> [SHORT PROBLEM]
Copy out every line of the material below word for word, without the pictures.

> [Pointing records for screenshots and web pages]
+ + + +

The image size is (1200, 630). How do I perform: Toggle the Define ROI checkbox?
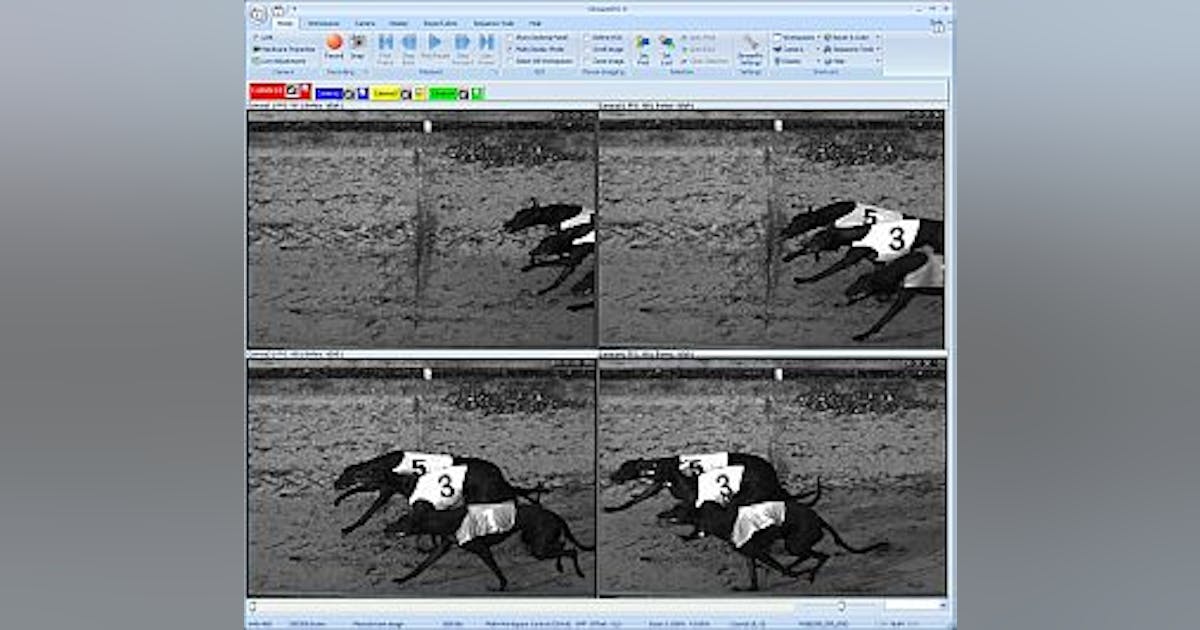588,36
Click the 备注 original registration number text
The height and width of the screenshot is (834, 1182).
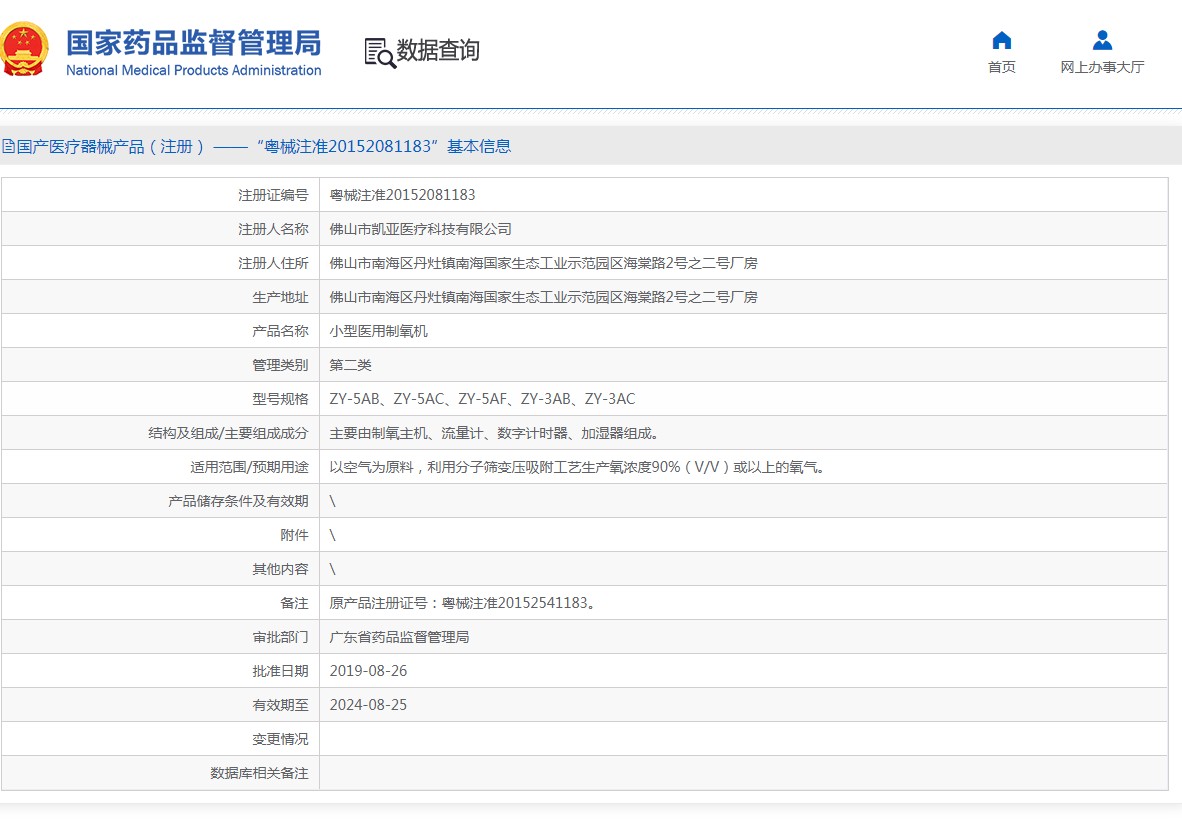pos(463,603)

+ + + +

> [ANSWER TO THIS EXERCISE]
The image size is (1200, 630). How do I perform: Toggle the Define ROI checkbox?
588,36
Click the 备注 original registration number text
The height and width of the screenshot is (834, 1182).
pos(463,603)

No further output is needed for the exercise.